> **Instructions to follow**
Scan the lines below for "agent" and copy the matches.

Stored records
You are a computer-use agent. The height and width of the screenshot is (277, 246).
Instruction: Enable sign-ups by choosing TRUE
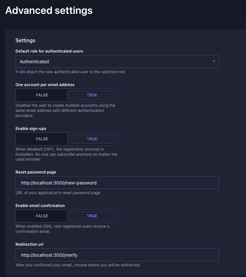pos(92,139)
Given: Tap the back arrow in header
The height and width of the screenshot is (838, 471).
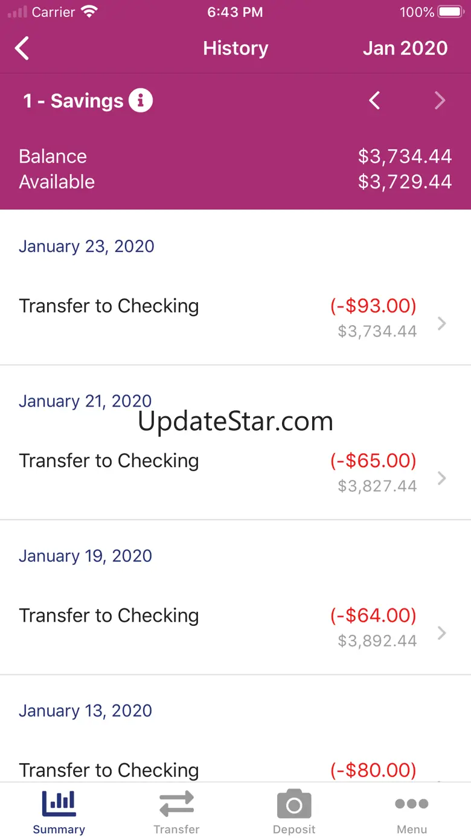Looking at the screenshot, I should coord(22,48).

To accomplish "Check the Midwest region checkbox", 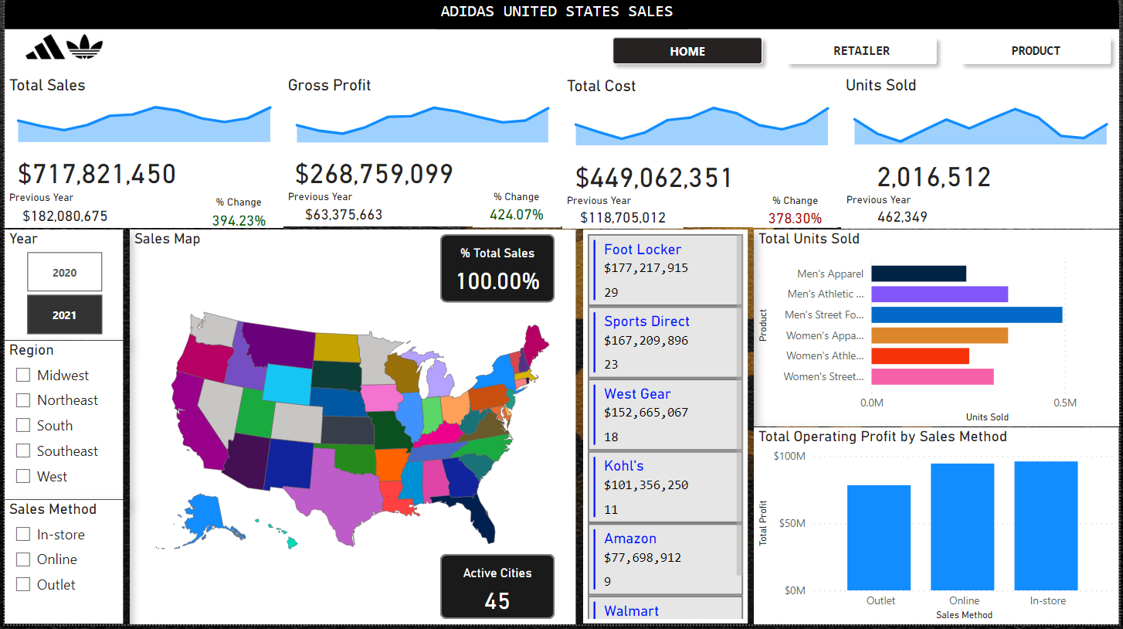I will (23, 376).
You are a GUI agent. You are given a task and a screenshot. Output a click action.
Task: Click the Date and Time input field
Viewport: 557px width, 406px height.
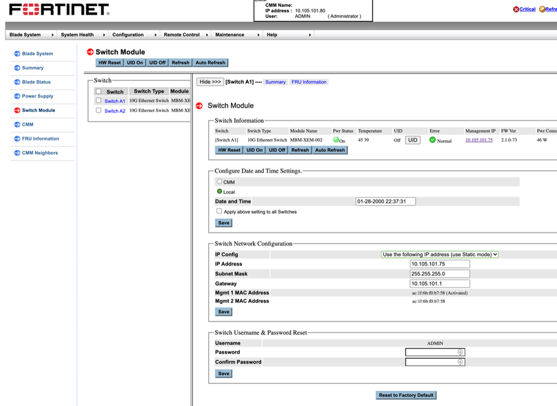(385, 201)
--
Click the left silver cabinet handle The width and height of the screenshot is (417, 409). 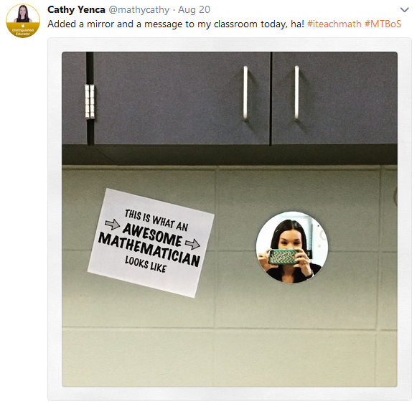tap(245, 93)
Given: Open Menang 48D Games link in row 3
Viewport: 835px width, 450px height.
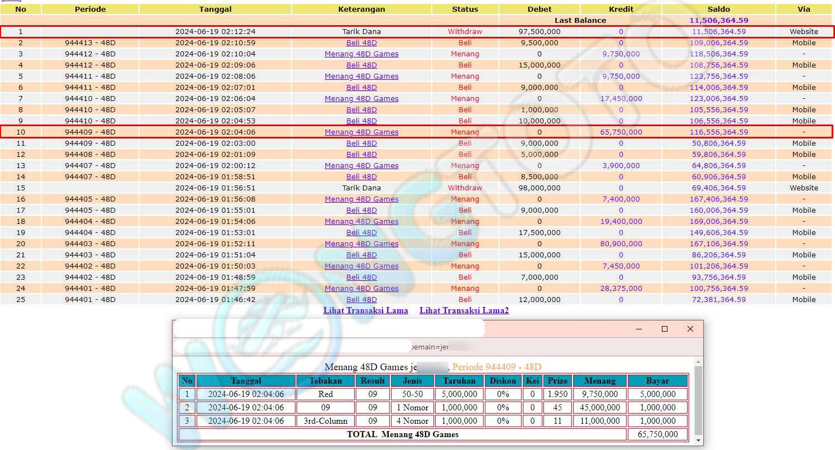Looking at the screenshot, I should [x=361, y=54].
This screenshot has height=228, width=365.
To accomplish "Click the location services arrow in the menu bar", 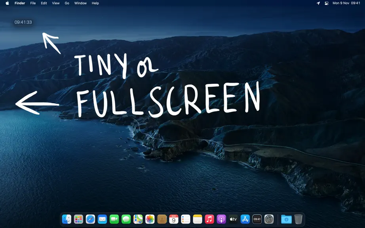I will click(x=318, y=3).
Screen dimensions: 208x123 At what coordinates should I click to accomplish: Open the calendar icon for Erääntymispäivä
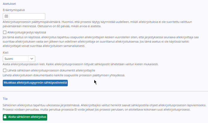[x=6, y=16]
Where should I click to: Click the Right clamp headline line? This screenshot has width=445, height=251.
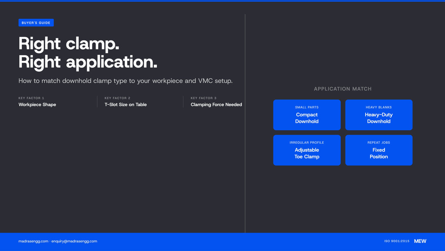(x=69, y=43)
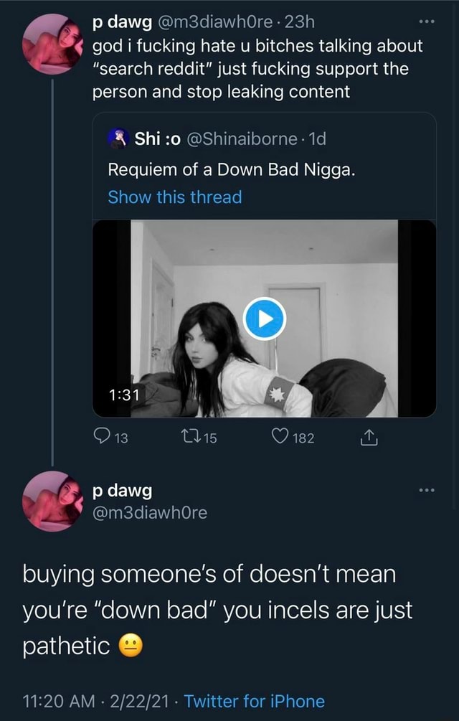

> **Answer space**
You are a computer-use agent. The height and width of the screenshot is (277, 246).
You are a GUI agent. You are given a task and a screenshot. Output a click action.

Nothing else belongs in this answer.